Feb 15, 2008

Rape & Death Of A Housewife


Most films that have to do with rape take the subject on a more visceral approach, adding violence, often revenge, and over-the-top antics. Many of these films are deemed as “exploitation” films. When you have a film like R&DOAH, it seems very genre bending in order to classify it. Its age, quality, and subject matter adhere to the policy of being an “exploitation” film but it is of a new breed. When you hear the title, you think nothing but it being a sensationalistic film using rape as a factor for erotic means or even shock, but Noboru Tanaka's film is much more than that.

The plot follows three young kids and young adults, who have had their brief run-ins with the law but remain to be “good kids”. They are social misfits and are the kids who have had 12 jobs in 2 years time. They frequently try to squirm sex out of hapless females and drink a lot. Sound familiar? It seems some things don’t change. The title alone gives away the ending for the most part. It still must be seen.

This film simply was way ahead of its time. This film deserves to be more known for that matter. It was released at the right place at the wrong time. R&DOAH is best described as a mix between Korean gangster film Friend and Clark’s Kids. It’s a foreboding film. You hear the title and while watching, you just wait for the situation to finally unfold.

While you forget about it, you soon regain that knowledge and you experience bouts of anxiousness. Getting it over with earlier would be too easy for the viewer. The acting is pretty damn good, the star being Taiko and Emiko. The ill fated couple whose loving stereotypical relationship is one of epic proportions.
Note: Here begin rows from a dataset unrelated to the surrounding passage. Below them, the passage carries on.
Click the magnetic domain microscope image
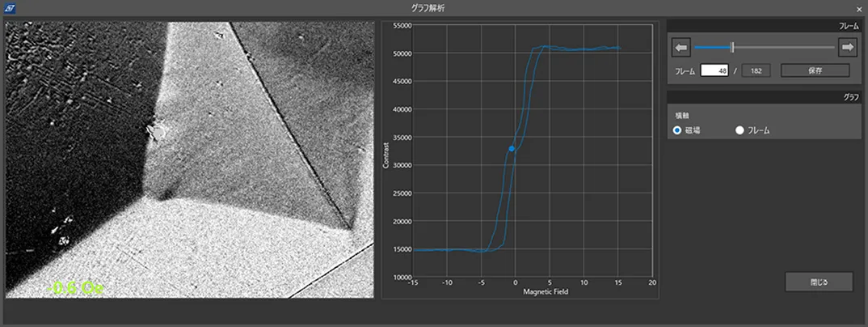The width and height of the screenshot is (868, 327). (x=189, y=159)
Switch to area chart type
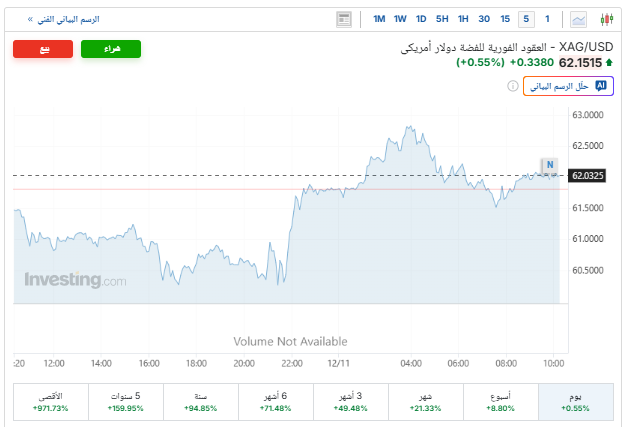Screen dimensions: 628x427 coord(579,19)
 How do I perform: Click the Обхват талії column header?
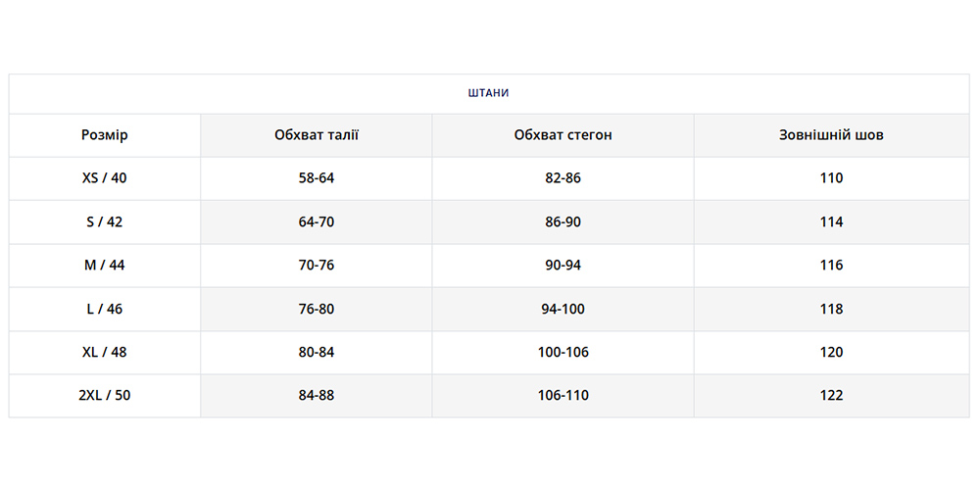pos(317,135)
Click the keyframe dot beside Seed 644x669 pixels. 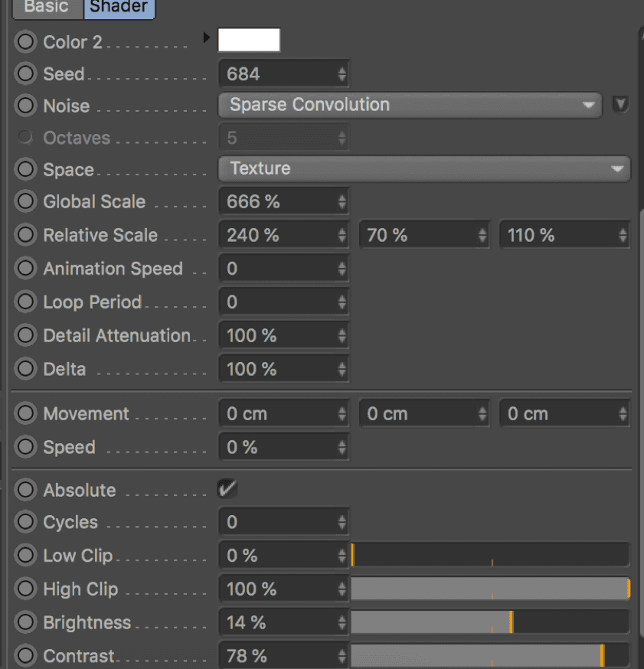[x=26, y=74]
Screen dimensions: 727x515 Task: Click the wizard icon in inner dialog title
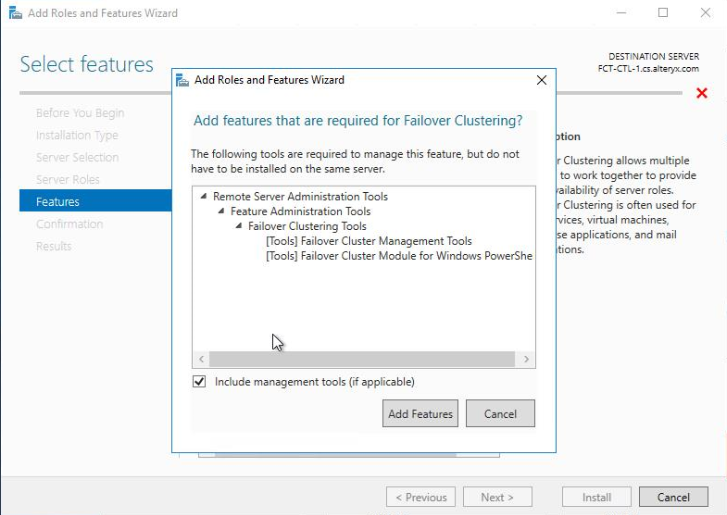pos(183,80)
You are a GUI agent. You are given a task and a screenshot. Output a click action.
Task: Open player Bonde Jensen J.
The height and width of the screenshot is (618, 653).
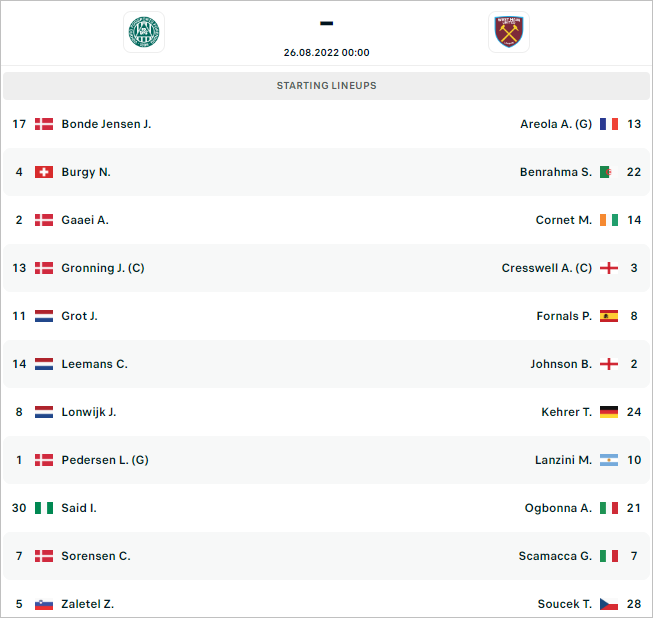pos(106,124)
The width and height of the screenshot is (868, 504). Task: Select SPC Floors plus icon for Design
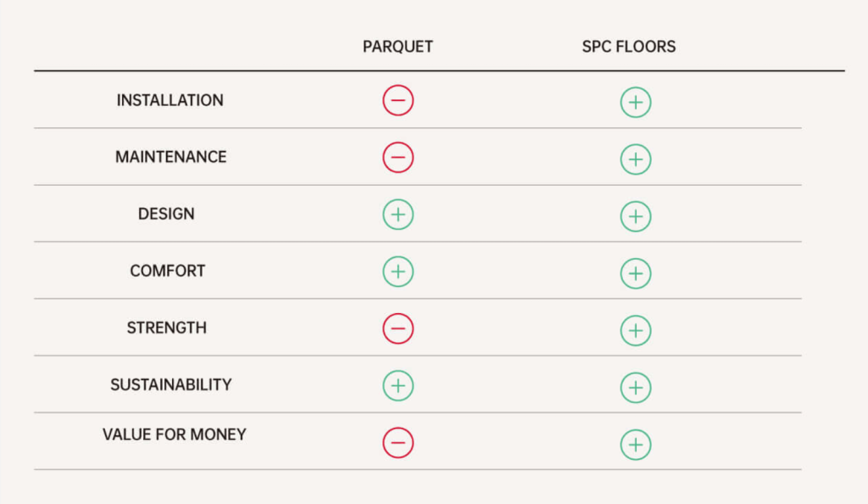point(635,216)
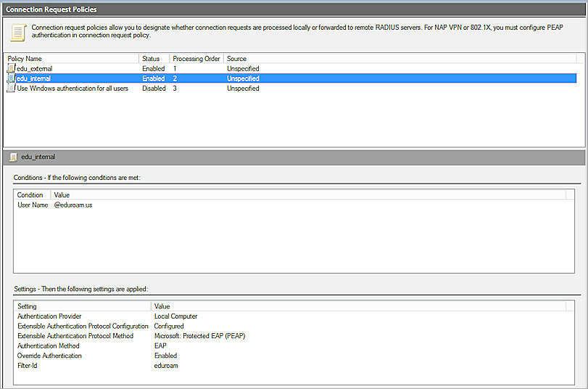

Scenes will remind you of Blind Beast and then switch to Buio Omega.

This film would best be described as a psycho-sexual tale of three friends whose passions are alcohol, women, and the never ending quenching of hormones. The only way to acquire this film is through a website or various traders/torrents. So far, Soiled Sinema is the only website to review this. My thanks go out to Pete Cann for bringing me this film. I only hope that more people take it upon themselves to go see this.

This is not “exploitation”. This is life. These are things you feel and exploits you encounter. Sometimes you go to far and sometimes you under appreciate the natural human effort. Watch out for a truly heartbreaking ending/twist near the end credits. What sets this one apart is that this is not about vengeance, nor is it about redemption or forgiveness. There is no deep meaning to be taught other than time heals all things.